[REQUIREMENT]: Format every line of the rows below as a JSON list of strings, with one string per line and blank lines omitted.
··· DATA IN THIS EXERCISE
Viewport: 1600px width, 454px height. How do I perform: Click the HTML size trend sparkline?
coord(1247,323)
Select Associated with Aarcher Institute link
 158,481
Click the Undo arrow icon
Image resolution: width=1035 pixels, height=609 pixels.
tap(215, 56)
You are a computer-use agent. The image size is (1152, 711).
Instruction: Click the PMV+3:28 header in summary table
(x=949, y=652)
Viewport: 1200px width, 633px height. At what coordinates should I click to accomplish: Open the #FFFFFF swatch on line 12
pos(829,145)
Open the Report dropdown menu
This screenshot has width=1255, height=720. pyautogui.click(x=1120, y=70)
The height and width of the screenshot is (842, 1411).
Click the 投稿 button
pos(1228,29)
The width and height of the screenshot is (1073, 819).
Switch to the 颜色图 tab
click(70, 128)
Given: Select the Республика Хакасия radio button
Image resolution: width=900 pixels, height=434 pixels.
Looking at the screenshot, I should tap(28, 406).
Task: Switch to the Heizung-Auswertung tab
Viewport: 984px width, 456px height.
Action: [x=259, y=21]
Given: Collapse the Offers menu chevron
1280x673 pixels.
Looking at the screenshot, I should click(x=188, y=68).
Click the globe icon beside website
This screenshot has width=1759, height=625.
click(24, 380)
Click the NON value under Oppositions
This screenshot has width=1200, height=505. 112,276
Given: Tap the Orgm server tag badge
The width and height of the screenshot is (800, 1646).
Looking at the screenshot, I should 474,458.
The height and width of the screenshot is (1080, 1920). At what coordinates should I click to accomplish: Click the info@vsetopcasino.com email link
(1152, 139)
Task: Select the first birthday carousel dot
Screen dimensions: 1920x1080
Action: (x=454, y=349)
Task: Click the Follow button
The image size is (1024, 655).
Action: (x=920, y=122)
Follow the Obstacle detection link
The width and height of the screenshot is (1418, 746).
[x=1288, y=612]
······
[RIGHT ANSWER]:
[
  "Viewport: 1600px width, 454px height. How do I perform: Click the HTML size trend sparkline?",
  "coord(1247,323)",
  "Select Associated with Aarcher Institute link",
  " 158,481",
  "Click the Undo arrow icon",
  "Image resolution: width=1035 pixels, height=609 pixels.",
  "tap(215, 56)",
  "You are a computer-use agent. The image size is (1152, 711).",
  "Instruction: Click the PMV+3:28 header in summary table",
  "(x=949, y=652)",
  "Viewport: 1200px width, 633px height. At what coordinates should I click to accomplish: Open the #FFFFFF swatch on line 12",
  "pos(829,145)",
  "Open the Report dropdown menu",
  "This screenshot has width=1255, height=720. pyautogui.click(x=1120, y=70)",
  "The height and width of the screenshot is (842, 1411).",
  "Click the 投稿 button",
  "pos(1228,29)",
  "The width and height of the screenshot is (1073, 819).",
  "Switch to the 颜色图 tab",
  "click(70, 128)",
  "Given: Select the Республика Хакасия radio button",
  "Image resolution: width=900 pixels, height=434 pixels.",
  "Looking at the screenshot, I should tap(28, 406).",
  "Task: Switch to the Heizung-Auswertung tab",
  "Viewport: 984px width, 456px height.",
  "Action: [x=259, y=21]",
  "Given: Collapse the Offers menu chevron",
  "1280x673 pixels.",
  "Looking at the screenshot, I should click(x=188, y=68).",
  "Click the globe icon beside website",
  "This screenshot has width=1759, height=625.",
  "click(24, 380)",
  "Click the NON value under Oppositions",
  "This screenshot has width=1200, height=505. 112,276",
  "Given: Tap the Orgm server tag badge",
  "The width and height of the screenshot is (800, 1646).",
  "Looking at the screenshot, I should 474,458.",
  "The height and width of the screenshot is (1080, 1920). At what coordinates should I click to accomplish: Click the info@vsetopcasino.com email link",
  "(1152, 139)",
  "Task: Select the first birthday carousel dot",
  "Screen dimensions: 1920x1080",
  "Action: (x=454, y=349)",
  "Task: Click the Follow button",
  "The image size is (1024, 655).",
  "Action: (x=920, y=122)",
  "Follow the Obstacle detection link",
  "The width and height of the screenshot is (1418, 746).",
  "[x=1288, y=612]"
]